Literally Alive Children's Theatre, based in the Players Theatre in the West Village, has been making a name for itself as a producer of low-tech, high-concept theatre for families with young children. Literally Alive's recent adaptation of The Little Mermaid garnered criticism that compared it positively to Disney's multimillion dollar stage version. Now, for their contribution to the First Irish 2008 festival of Irish theatre, Literally Alive's Michael Sgouros and Brenda Bell have unveiled an original adaptation of Irish writer Oscar Wilde's children's story "The Selfish Giant." The result is visually delightful, with spirited acting and some of the most creative audience-participation and attention-getting techniques I have seen in children's theatre. It also transparently reveals the challenge of adapting this Victorian Christian evangelical morality tale for a multi- or non-denominational modern audience.
An hour before each performance of The Selfish Giant, Literally Alive holds a free pre-show workshop, in which show puppet designer Julia Darden helps children to make shadow-puppets out of construction and crepe paper, up on the Players' stage. The puppets, shaped like flowers and snowflakes, are then used in that day's show.
The audience participation continues in the play's prologue, in which Todd Eric Hawkins, who will play the Selfish Giant, asks the children in the audience to guess "what you need to put on a play" ("Acting!" "Costumes!" "Lights!") and then introduces them to the company members who provide these elements. Hawkins identifies each of the actors and names their roles. This will be helpful later, when human performers represent birds, seasons, sleet and snow.
Then the story begins. The Selfish Giant does not want anyone else to play in his garden; even he doesn't play in it himself. He has made his rule clear, on a sign that reads "TRESPASSERS WILL BE PROSECUTED." When the Giant goes off to visit his cousin in Cornwall, whom he doesn't much like, his beleaguered servant, Patrick (energetically played by Sal Delmonte), throws open the gates of the garden to the children of the neighboring village, which is as poor as the Giant is rich. (In the original story, Wilde explains that these children have nothing to play with except stones and dirt from their unpaved roads.)
When the Giant returns, he is furious, and replaces the cautionary sign with a stone wall. That keeps the kids out for good, but also drives away the birds, the flowers, and even Spring, causing it to be perpetual winter in Narnia.
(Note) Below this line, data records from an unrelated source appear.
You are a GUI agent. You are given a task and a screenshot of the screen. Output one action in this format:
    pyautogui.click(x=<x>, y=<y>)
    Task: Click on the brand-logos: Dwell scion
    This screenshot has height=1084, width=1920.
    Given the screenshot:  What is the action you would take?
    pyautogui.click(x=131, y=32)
Or whatever country this is.
The triumph of Winter is one of the most captivating moments in the play. The season is represented by a dancer (Stefanie Smith) in a fluffy, floor-length white tiered skirt and a huge white hooded cloak that blows about her as she dances with partner in an ice-colored suit. He lifts her and spins and she flies, scattering snow and freezing air. The Giant is dismayed by Winter, but for the audience, she is a wonderful sight. The accompanying music, composed by Sgouros and performed by Sgouros, Laura Jordan, and Kristin Smith, has a lovely marimba part reminiscent of falling snow.
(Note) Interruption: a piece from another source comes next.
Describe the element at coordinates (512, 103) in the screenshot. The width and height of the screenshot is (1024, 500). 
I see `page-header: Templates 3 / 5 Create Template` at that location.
Then the story experiences some growing pains. Children sneak into the garden, and the Giant suddenly learns to like them -- especially one whom, he suspects, is an apparition of himself as a child. Why this change? He has learned that a garden kept selfishly apart from the world cannot bloom, and happily announces a goal to rediscover his inner child.
This is a bit odd for a play directed at the 3-10 set, who presumably have not yet lost their inner children because they are allowed to be children in the outer sense. However, in Wilde's story, the little boy who gives the Giant his attitude adjustment mysteriously has nail marks in his hands and feet. In Literally Alive's modernization, we will reach salvation by psychology and letting go of our grown-up seriousness, selfishness, and repression, an updated moral that's at least as silly as the original one.
To be fair, much Victorian-era European writing for children presents a fairly serious challenge to the modern adaptor. Most of it was intended to teach a few doctrinaire principles: that salvation after death is worth making sacrifices in life, that the rich should share their wealth with the poor through charity rather than through political reform or revolution, and that the prime example of both these principles may be found in the life and teachings of Jesus Christ.
From Hans Christian Andersen's original "Little Mermaid," who died for unrequited love but gained an immortal soul, to Harriet Beecher Stowe's Little Eva and Frances Hodgson Burnett's pantheon of rich, spoiled children who must learn humility and charity before regaining security, this is the formula. A few brilliant writers -- Lewis Carroll, J.M. Barrie -- broke the rules, compelling children in their stories and audiences to confront the complexities and absurdities of the real world. Oscar Wilde, in writing "The Selfish Giant," was no such rebel.
Despite this, "The Selfish Giant" has some redeeming qualities. Literally Alive deserves kudos for translating them for a new generation of theatregoers.